● **やること**:
1. 「サンズディア」制作についての文章を読んで、次の問いに答えてください。
(a) ジャケットとブックレットのアートワークを担当したのはだれですか。
(b) ブックレットに使われている4枚ひとつながりの作品には、どんなタイトルが付いていますか。
(c) 青木隼人くんは、音楽家であると同時に何として活躍していると書かれていますか。
2. 「サンズディア」制作についての文章から、「今回掲載している画像はそのなかの1枚です。」という一文を英語に訳してください。
3. 「サンズディア」制作についての文章を、最後の部分の後から書き継いでください。
----- 抜粋 -----
今回の作品「サンズディア」について その2

sansdeer2010-12-14



ところで、今回は演奏のみならず、様々な人と、
いろいろな形でコラボレーションすることができたのが
本当に楽しかったです。


ジャケットとブックレットのアートワークを担当して
いただいた工藤波夫=くどうなみおさんとの
(ぽつぽつとあいだを空けながらの)濃密なやりとり。
CDのブックレットに使用している作品は、4枚で
ひとつながりになっていまして、「Jericho」という
タイトルです。今回掲載している画像はそのなかの1枚です。


この「Jericho」にまつわる話は非常に興味深く、
また自分の本質をある意味言いあてられていること
でもあるので、お話できると良いように思うのですが、
まだ少しその時は来ていないようにも感じるので
(まだヤバイ笑というやつです)またの機会に譲ることが
できればと思います。


その後、いただいた作品を最大限を活かすために、
どういった体裁にするのが良いのか、ということを
ジャケット、ブックレット、盤面、オビなどパーツごとに
納得いくまでつめていく作業を、音楽家であると同時に
デザイナーとしても多忙に活躍している青木隼人くんを
ひたすら困らせながら、締め切りぎりぎりまで粘って
入稿しました(青木くんには本当にお世話になりました。
----- データ行 -----
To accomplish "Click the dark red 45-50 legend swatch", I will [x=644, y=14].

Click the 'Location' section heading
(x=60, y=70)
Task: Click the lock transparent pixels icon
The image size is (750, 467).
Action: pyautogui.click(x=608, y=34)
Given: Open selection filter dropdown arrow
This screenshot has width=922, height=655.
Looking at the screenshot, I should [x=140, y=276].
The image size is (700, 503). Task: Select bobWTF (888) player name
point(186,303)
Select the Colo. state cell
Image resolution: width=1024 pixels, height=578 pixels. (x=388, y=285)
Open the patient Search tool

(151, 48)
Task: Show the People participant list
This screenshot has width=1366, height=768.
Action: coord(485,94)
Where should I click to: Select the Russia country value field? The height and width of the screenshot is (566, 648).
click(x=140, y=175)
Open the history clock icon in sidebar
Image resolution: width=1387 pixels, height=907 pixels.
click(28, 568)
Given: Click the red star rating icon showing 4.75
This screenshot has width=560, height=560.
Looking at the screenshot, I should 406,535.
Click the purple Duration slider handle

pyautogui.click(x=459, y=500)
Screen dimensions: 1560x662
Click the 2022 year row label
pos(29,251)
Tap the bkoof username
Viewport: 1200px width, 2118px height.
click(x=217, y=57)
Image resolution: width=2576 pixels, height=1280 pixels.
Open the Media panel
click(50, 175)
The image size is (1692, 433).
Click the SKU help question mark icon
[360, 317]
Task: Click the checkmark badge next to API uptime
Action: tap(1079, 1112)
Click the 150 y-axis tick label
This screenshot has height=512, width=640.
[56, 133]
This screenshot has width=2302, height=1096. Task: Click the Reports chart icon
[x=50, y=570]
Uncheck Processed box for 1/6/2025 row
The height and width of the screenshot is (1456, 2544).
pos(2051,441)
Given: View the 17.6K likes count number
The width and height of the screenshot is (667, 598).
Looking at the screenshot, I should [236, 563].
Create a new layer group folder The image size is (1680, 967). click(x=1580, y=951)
-----
● **課題別の出力**:
1.
(a) 工藤波夫(くどうなみお)さんです。
(b) 「Jericho」です。
(c) デザイナーとして活躍していると書かれています。

2. The image posted this time is one of those pieces.

3.
感謝してもしきれないです)。


音に関していえば、録音状況や編成、録音レベルがばらばらで、
音質も決して良いとはいえない素材を、僕の、素人ならではの
ないものねだりリクエストを冷静にジャッジしながら、できること
については一つ一つ丁寧に応えてくださり、最終的には本当によく
ここまで、というところまで磨きをかけてくださった、(こちらも
楽家であると同時に、録音エンジニアである)おおたようへいさん
のプロフェッショナルな仕事ぶりには本当に感服しました。


そして、今回はsans deer初の一発録りでない曲「untitled 6」
のミックス、サウンドスケープ録音/構成でご参加いただきました、
ラジオゾンデ等で活躍すると同時に、録音エンジニアである津田貴司
さんにも大変お世話になりました。イメージのみをお話させて
いただいて、完成を楽しみにしてところ、送っていただいた作品は
新鮮なおどろきに満ちていました。


本当にありがとうございました。



sans deer 『サンズディア』
FALL5/Bookend-02 1,365円


くわしくはこちらでご覧いただけます。
http://falldays.exblog.jp/13711636/


今のところ、置いてくださっているお店は


TOWER 渋谷5F
TOWER 新宿
TOWER 名古屋近鉄パッセ
ディスクユニオン


FALL(西荻窪
興文堂書店(鹿沼
iTohen(大阪)
新星堂桑名ビブレ店(三重)
PASTEL RECORDS(奈良)
ガケ書房(京都)


amazon ほか



です。もし、お出かけの際に見かけたら手にとってみて
いただけますと嬉しいです(タワーレコード渋谷店、
新宿店では試聴機に入れてくださっているようです。
ありがとうございます!)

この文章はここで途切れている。